I can’t drive, so it actually will not contain an auto…But I am thinking of writing a biography. Why not! Politicians write one when they are a Presidential hopefuls. I figured why not change it up. Since I haven’t written a book and no one knows who I am, that’ll be how I introduce myself. And I’ll probably have a recipe for something bacony in it. I wasn’t typing balcony, I do mean “bacon-y.” Presidential hopefuls don’t have that in their biographies!
Biographies don’t contain “facts,” right? I figured it would be more readable if it contained “facts – in name only.” I’d call it a fact, but it probably wouldn’t be “factual” at all. Or maybe they would be someone else’s facts. Hey, I like that idea!
I read that Mark Twain has his autobiography coming out in just a few weeks. I quickly had to run to Wikipedia to see if he was actually dead. He said that he would release it when he’s been dead for a hundred years. That solved that little mystery. Time Magazine (I look at it for the pictures) said it was a pretty neat (pretty neat…that all I could come up with?) autobiography. He doesn’t follow any set timeline. He just flows from one story into another. I’m thinking of doing that in my biography, too.

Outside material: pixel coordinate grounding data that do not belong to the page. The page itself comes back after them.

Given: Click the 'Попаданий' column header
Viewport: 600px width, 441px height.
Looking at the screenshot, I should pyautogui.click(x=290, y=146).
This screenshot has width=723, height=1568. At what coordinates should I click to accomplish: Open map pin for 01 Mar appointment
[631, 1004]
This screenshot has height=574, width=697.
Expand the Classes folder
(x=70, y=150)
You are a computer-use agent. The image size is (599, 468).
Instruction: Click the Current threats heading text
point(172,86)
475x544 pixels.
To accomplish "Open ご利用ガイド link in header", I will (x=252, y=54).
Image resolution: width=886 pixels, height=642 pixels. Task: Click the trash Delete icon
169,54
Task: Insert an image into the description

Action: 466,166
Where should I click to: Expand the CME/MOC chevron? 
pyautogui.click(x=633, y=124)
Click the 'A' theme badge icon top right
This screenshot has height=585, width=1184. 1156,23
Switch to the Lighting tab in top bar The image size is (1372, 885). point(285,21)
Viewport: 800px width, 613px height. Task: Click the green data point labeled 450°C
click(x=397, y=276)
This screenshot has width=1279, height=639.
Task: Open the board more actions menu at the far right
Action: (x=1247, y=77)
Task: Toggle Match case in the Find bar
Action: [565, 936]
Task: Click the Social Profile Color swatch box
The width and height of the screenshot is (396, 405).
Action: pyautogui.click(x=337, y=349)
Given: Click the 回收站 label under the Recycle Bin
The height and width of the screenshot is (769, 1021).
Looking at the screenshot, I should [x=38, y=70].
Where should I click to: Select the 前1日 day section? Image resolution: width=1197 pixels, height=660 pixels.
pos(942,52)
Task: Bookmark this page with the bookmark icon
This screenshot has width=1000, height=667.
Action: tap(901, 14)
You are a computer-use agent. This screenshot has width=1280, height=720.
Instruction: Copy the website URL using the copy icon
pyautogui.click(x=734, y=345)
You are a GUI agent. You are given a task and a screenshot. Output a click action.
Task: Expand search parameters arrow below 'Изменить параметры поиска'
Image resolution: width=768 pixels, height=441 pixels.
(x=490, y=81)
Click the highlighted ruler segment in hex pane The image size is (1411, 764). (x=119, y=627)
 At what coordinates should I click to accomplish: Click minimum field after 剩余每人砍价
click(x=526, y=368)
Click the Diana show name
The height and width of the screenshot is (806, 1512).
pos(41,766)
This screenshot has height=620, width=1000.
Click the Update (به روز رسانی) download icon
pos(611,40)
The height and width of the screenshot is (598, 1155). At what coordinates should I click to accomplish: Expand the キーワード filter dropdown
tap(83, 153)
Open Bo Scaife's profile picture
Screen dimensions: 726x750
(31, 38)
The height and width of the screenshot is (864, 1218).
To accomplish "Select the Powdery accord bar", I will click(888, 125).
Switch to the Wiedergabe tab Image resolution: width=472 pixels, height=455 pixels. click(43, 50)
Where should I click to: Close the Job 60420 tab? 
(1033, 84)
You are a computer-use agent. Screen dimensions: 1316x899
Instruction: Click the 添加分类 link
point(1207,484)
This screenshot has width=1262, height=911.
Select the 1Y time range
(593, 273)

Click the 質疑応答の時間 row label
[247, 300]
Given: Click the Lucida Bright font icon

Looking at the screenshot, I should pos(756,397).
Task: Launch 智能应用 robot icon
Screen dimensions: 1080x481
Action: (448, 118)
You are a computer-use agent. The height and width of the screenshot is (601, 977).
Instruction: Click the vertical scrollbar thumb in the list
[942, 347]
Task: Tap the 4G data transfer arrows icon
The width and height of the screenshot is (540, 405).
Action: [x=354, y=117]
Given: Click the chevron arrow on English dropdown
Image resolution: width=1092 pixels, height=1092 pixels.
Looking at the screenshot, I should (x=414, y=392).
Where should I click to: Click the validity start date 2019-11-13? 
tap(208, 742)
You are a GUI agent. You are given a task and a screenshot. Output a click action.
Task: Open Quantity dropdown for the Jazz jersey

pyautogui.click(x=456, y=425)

So, let’s review: my biography won’t have facts, or if they do, they’ll be someone else’s facts and it won’t be in chorological order. That’s a good starting point. Oh, I almost forgot: my biography will have a bacon recipe.
Now I shall begin my autobiography. It will be leather bound and contain 1000 pages. I’m not sure if I’ll use 1000 pages, so a bunch of pages may be stick figures. It will start when I was the ripe age of 13. Back when I was a doctor, at the age of 13…(bet you can’t wait to read the rest of it).